***** Source data
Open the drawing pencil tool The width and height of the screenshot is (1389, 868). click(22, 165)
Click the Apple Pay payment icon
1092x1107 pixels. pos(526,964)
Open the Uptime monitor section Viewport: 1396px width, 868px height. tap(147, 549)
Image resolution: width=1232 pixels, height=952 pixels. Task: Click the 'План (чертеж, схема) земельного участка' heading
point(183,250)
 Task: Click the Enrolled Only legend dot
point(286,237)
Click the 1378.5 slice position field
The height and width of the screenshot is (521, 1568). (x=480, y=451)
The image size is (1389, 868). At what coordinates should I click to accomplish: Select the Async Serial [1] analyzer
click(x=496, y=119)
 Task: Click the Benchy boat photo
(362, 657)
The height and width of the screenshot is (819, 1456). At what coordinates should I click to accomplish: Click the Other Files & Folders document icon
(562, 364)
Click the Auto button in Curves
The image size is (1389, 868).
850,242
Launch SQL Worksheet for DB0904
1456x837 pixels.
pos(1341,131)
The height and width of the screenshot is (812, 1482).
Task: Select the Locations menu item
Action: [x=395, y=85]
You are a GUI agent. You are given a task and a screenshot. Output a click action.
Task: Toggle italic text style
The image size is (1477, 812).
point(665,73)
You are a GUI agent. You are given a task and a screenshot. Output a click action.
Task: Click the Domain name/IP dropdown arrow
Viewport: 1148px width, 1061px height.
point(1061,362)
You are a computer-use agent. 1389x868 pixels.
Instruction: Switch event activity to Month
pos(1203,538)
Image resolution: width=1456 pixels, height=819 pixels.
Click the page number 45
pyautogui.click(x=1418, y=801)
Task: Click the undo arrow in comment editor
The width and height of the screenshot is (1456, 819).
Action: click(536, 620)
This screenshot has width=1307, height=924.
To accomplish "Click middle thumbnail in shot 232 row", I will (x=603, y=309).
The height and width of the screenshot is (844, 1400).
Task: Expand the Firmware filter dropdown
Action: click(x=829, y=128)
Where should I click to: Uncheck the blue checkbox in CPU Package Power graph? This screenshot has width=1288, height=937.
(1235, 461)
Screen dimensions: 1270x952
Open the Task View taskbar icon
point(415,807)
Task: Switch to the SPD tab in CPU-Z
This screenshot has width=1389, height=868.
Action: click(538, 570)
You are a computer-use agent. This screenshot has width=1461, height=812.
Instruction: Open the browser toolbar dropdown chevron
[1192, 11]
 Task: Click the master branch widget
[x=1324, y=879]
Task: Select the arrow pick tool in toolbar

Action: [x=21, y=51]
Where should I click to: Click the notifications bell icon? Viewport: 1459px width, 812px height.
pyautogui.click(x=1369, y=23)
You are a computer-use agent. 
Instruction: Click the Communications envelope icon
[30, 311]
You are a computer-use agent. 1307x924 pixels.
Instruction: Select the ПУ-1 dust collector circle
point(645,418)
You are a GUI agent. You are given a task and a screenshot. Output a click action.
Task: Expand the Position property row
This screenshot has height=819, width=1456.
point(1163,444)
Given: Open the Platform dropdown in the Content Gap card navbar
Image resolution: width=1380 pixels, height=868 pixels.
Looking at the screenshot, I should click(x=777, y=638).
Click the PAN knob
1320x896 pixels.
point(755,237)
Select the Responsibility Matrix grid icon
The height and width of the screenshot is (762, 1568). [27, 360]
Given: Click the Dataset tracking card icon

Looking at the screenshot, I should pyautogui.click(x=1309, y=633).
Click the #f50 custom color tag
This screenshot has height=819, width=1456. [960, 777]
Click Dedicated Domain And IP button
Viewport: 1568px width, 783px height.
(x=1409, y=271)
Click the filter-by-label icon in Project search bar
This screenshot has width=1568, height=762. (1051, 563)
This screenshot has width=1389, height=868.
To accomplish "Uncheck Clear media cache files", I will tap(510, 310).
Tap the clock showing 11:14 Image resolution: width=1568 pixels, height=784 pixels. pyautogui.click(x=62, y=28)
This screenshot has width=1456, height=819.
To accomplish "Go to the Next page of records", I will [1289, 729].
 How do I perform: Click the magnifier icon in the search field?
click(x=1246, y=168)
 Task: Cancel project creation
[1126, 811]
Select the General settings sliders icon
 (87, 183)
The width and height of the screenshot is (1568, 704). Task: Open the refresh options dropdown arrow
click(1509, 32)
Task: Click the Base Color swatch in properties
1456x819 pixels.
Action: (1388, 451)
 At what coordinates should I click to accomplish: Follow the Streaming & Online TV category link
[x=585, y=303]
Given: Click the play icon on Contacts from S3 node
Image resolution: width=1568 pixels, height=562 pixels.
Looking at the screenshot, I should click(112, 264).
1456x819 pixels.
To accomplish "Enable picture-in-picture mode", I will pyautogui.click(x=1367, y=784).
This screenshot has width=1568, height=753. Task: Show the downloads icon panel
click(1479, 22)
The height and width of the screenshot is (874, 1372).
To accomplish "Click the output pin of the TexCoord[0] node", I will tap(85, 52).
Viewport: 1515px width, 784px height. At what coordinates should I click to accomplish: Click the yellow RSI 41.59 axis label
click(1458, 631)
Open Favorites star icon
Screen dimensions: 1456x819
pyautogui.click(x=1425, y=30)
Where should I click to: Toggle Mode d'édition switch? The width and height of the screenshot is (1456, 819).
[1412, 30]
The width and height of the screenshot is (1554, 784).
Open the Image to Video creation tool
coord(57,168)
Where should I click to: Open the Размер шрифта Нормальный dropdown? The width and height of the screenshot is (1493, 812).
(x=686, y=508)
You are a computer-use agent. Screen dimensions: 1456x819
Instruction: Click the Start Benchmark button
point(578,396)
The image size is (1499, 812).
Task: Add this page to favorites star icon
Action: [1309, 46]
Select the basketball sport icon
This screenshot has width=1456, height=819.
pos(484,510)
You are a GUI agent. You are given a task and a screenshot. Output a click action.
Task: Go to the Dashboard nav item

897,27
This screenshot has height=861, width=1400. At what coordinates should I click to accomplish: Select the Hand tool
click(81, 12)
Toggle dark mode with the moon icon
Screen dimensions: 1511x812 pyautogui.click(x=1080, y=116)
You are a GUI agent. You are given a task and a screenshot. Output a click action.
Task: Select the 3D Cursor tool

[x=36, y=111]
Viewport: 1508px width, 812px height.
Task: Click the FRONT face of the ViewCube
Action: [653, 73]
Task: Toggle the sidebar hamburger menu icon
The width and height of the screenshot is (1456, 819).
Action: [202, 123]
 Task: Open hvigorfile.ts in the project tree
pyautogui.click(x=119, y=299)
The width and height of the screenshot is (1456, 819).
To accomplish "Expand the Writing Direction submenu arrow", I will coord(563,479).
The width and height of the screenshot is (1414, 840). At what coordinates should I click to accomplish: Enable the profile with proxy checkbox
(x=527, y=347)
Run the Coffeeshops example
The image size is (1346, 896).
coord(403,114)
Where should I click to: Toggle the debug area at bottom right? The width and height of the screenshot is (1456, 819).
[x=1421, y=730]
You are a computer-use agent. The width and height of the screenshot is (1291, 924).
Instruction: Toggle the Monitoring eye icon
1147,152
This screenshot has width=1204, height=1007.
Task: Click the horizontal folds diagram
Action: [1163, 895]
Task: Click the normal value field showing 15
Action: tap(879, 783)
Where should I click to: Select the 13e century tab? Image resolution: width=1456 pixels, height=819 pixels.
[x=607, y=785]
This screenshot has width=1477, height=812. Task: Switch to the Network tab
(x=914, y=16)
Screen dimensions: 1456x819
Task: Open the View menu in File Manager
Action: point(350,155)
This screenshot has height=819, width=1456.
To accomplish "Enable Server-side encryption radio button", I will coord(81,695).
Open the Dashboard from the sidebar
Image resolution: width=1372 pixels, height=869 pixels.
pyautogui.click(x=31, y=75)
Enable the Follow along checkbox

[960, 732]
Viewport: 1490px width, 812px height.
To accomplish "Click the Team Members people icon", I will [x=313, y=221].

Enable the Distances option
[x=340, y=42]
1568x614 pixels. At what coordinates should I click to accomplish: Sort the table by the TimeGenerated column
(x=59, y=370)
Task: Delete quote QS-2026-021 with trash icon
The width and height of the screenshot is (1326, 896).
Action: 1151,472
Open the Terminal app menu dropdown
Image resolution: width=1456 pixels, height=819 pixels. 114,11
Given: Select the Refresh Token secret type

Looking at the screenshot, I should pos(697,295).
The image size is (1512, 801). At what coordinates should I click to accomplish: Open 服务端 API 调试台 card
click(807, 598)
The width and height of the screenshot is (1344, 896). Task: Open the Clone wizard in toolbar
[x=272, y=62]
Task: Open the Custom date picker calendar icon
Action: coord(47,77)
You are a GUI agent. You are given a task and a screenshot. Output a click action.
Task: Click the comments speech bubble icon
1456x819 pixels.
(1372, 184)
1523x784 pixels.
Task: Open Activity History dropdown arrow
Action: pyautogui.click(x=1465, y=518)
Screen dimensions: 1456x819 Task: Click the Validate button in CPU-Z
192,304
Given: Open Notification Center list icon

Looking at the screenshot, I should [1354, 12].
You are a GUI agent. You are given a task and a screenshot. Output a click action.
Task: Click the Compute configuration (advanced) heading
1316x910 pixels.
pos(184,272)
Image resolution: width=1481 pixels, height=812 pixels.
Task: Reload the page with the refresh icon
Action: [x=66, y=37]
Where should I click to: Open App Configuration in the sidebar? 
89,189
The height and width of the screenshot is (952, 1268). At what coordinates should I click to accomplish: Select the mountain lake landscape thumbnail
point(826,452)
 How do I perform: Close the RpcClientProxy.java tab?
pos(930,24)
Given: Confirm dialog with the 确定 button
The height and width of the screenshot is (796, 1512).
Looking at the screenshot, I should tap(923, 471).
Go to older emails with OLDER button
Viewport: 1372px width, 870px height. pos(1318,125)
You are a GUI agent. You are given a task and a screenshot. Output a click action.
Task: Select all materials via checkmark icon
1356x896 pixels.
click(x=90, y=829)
**********
> _Requirement_: From the records above, return each line where "Domain" occurs.

> _Output_:
Task: Click the Domain name/IP dropdown arrow
Click Dedicated Domain And IP button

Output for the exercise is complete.